In the context of email, a HTML message is considered third-party content and email clients must sanitize this content to safely display it to the recipient. As things stand, each email client has their own way of sanitizing HTML messages. They mainly differ in two ways:

  1. Supported features: What HTML/CSS features are considered safe to keep
  2. Unsupported features: How HTML/CSS features that are not considered safe are handled

Given each email client has their own implementation of (2), even if all email clients agreed on (1), there can still be major inconsistencies in how HTML messages are rendered in different email clients.

Embedding contexts

Embedding third-party code is another challenge email clients face.

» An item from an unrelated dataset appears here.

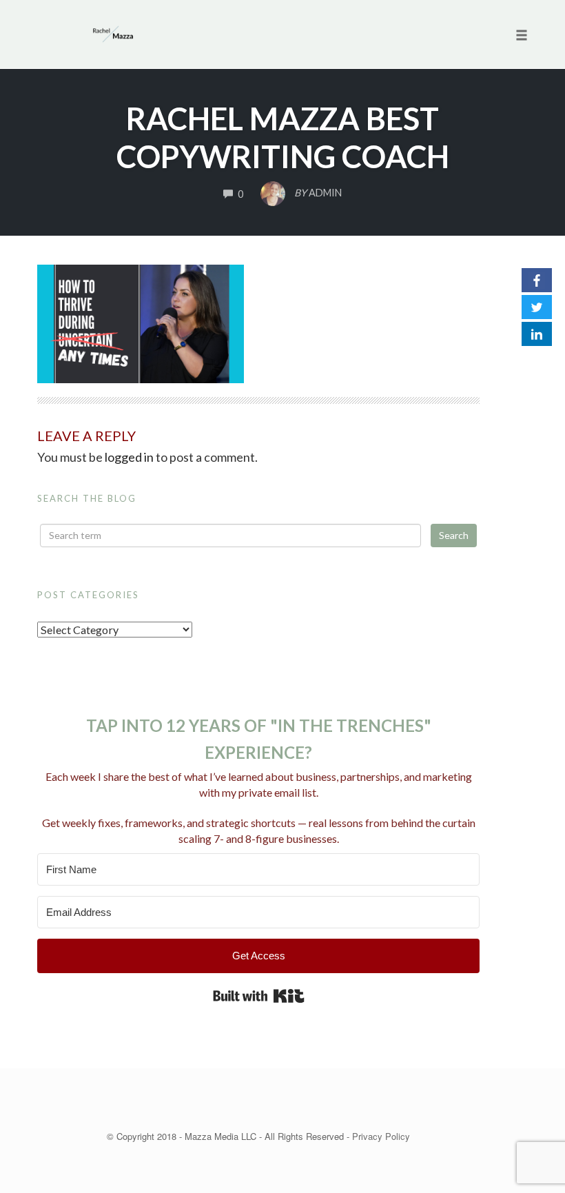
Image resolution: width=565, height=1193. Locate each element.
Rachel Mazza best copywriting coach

Currently there are 3 distinct embedding contexts:

  1. Native app
  2. Web page (webmail client): embedded in an <iframe>
  3. Web page (webmail client): directly embedded in the same page

Email clients need to take the embedding context into account as it can affect how they handle the HTML message. What may be considered safe when embedded in an <iframe>, may not be safe when directly embedded in the same page. And in some contexts, email clients may need to do additional processing such as CSS scoping.

Solution

Having a standardized sanitization approach for third-party code (i.e. HTML messages) in email clients tackles the core issue most directly. Getting there requires:

  1. Documenting a specification which details how supported and unsupported features should be handled.
  2. Building an open source, email-specific sanitizer. Email clients can choose to use this sanitizer, but they would also be free to build their own spec-compliant version.